TASK ITEM →
What is needed is an exact copy of the records below, minus any pictures.

(Data entries)
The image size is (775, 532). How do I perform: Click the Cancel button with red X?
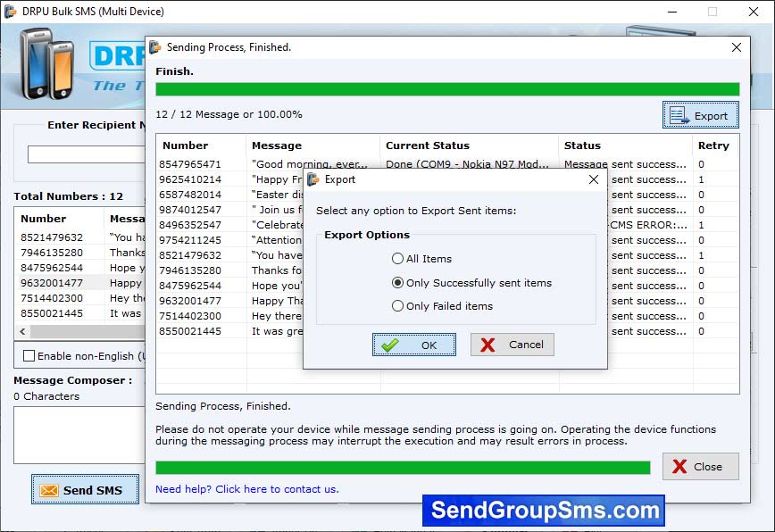(513, 345)
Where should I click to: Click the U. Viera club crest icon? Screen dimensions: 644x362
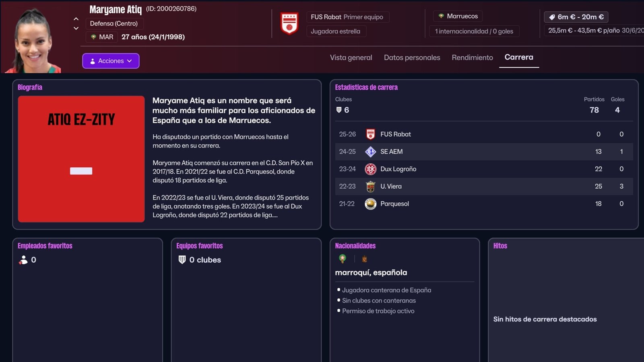pos(370,186)
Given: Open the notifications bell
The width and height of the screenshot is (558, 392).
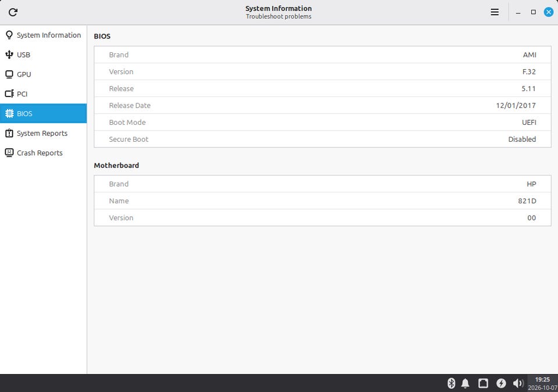Looking at the screenshot, I should (465, 383).
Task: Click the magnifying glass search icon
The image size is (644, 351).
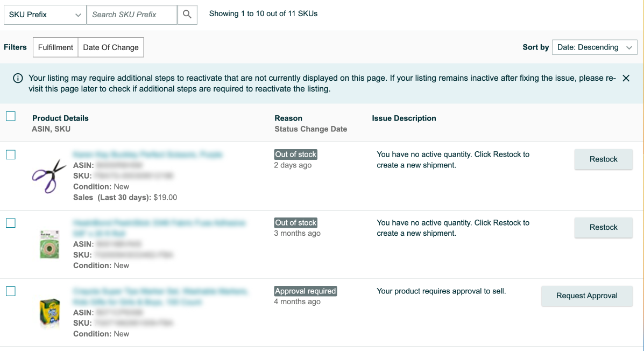Action: [x=187, y=15]
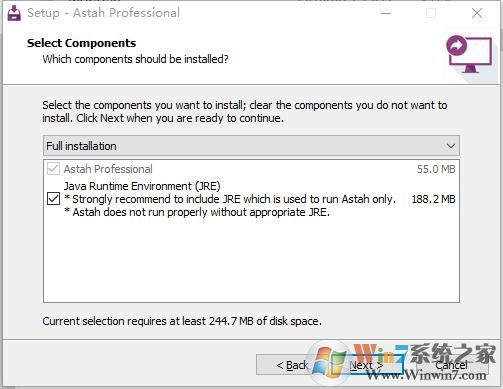Screen dimensions: 503x389
Task: Select the Java Runtime Environment (JRE) label
Action: (x=142, y=186)
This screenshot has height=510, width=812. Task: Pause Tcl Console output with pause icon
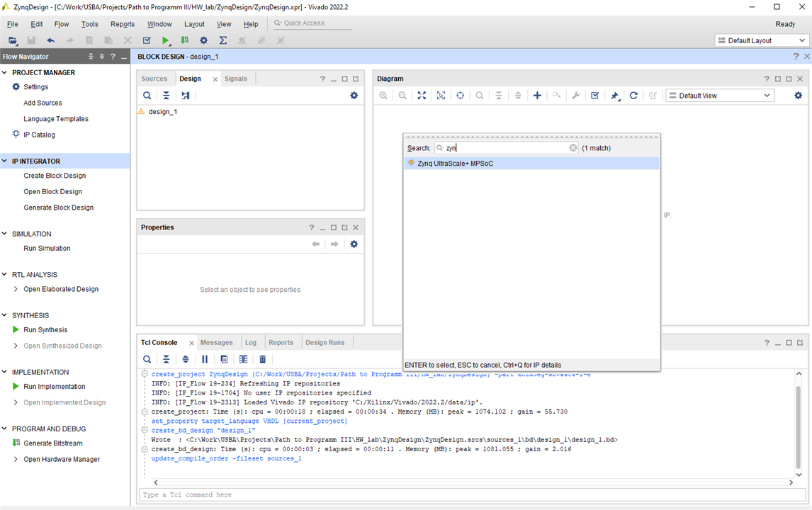[205, 360]
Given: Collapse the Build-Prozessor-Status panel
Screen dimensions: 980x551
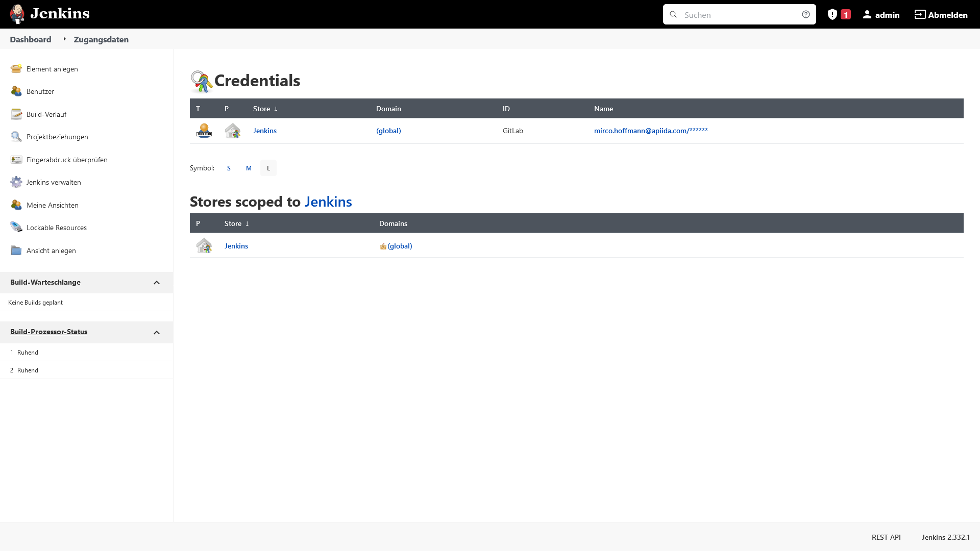Looking at the screenshot, I should [157, 333].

FINISHED EXERCISE →
The image size is (775, 532). How do I perform: Click the Cancel button with red X?
(513, 345)
Where should I click to: Click the U. Viera club crest icon? Screen dimensions: 644x362
pos(370,186)
Given: Open the notifications bell
The width and height of the screenshot is (558, 392).
Looking at the screenshot, I should (465, 383).
Task: Click the magnifying glass search icon
The image size is (644, 351).
Action: [x=187, y=15]
Screen dimensions: 503x389
Task: Select the Java Runtime Environment (JRE) label
Action: (x=142, y=186)
This screenshot has height=510, width=812. Task: Pause Tcl Console output with pause icon
[205, 360]
Given: Collapse the Build-Prozessor-Status panel
Screen dimensions: 980x551
Looking at the screenshot, I should [157, 333].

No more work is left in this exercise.